Your task is to retype every entry exactly, omitting nothing.
════════
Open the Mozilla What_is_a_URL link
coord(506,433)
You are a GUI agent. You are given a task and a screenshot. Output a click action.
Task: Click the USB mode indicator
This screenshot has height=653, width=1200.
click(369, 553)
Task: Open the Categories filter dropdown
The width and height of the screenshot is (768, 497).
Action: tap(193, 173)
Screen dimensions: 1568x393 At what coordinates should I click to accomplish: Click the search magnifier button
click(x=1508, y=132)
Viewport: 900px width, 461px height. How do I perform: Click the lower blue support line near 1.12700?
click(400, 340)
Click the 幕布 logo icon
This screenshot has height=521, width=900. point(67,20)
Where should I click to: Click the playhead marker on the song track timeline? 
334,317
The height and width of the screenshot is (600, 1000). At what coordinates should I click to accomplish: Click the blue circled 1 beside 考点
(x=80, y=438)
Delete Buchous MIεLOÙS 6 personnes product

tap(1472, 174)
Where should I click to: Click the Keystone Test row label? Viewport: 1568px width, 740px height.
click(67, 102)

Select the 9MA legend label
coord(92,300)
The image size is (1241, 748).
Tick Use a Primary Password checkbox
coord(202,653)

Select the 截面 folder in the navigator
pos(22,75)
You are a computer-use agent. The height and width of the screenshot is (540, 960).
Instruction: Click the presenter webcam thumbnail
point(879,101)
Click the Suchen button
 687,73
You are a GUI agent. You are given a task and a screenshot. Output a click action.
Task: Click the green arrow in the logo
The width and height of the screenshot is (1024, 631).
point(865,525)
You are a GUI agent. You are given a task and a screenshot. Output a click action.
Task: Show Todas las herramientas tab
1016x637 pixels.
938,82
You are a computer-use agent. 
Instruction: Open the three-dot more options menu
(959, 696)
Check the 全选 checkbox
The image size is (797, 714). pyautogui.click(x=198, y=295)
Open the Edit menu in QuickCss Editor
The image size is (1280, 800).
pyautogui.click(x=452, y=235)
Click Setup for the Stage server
════════
RESPONSE FOR THIS EXERCISE →
Open the Mozilla What_is_a_URL link
coord(506,433)
You are a GUI agent. You are given a task and a screenshot. Output a click action.
Task: Click the USB mode indicator
This screenshot has height=653, width=1200.
click(369, 553)
Task: Open the Categories filter dropdown
The width and height of the screenshot is (768, 497).
Action: tap(193, 173)
Screen dimensions: 1568x393 At what coordinates should I click to accomplish: Click the search magnifier button
click(x=1508, y=132)
Viewport: 900px width, 461px height. How do I perform: Click the lower blue support line near 1.12700?
click(400, 340)
Click the 幕布 logo icon
This screenshot has height=521, width=900. point(67,20)
Where should I click to: Click the playhead marker on the song track timeline? 
334,317
The height and width of the screenshot is (600, 1000). At what coordinates should I click to accomplish: Click the blue circled 1 beside 考点
(x=80, y=438)
Delete Buchous MIεLOÙS 6 personnes product

tap(1472, 174)
Where should I click to: Click the Keystone Test row label? Viewport: 1568px width, 740px height.
click(67, 102)

Select the 9MA legend label
coord(92,300)
The image size is (1241, 748).
Tick Use a Primary Password checkbox
coord(202,653)

Select the 截面 folder in the navigator
pos(22,75)
You are a computer-use agent. The height and width of the screenshot is (540, 960).
Instruction: Click the presenter webcam thumbnail
point(879,101)
Click the Suchen button
 687,73
You are a GUI agent. You are given a task and a screenshot. Output a click action.
Task: Click the green arrow in the logo
The width and height of the screenshot is (1024, 631).
point(865,525)
You are a GUI agent. You are given a task and a screenshot. Output a click action.
Task: Show Todas las herramientas tab
1016x637 pixels.
938,82
You are a computer-use agent. 
Instruction: Open the three-dot more options menu
(959, 696)
Check the 全选 checkbox
The image size is (797, 714). pyautogui.click(x=198, y=295)
Open the Edit menu in QuickCss Editor
The image size is (1280, 800).
pyautogui.click(x=452, y=235)
Click Setup for the Stage server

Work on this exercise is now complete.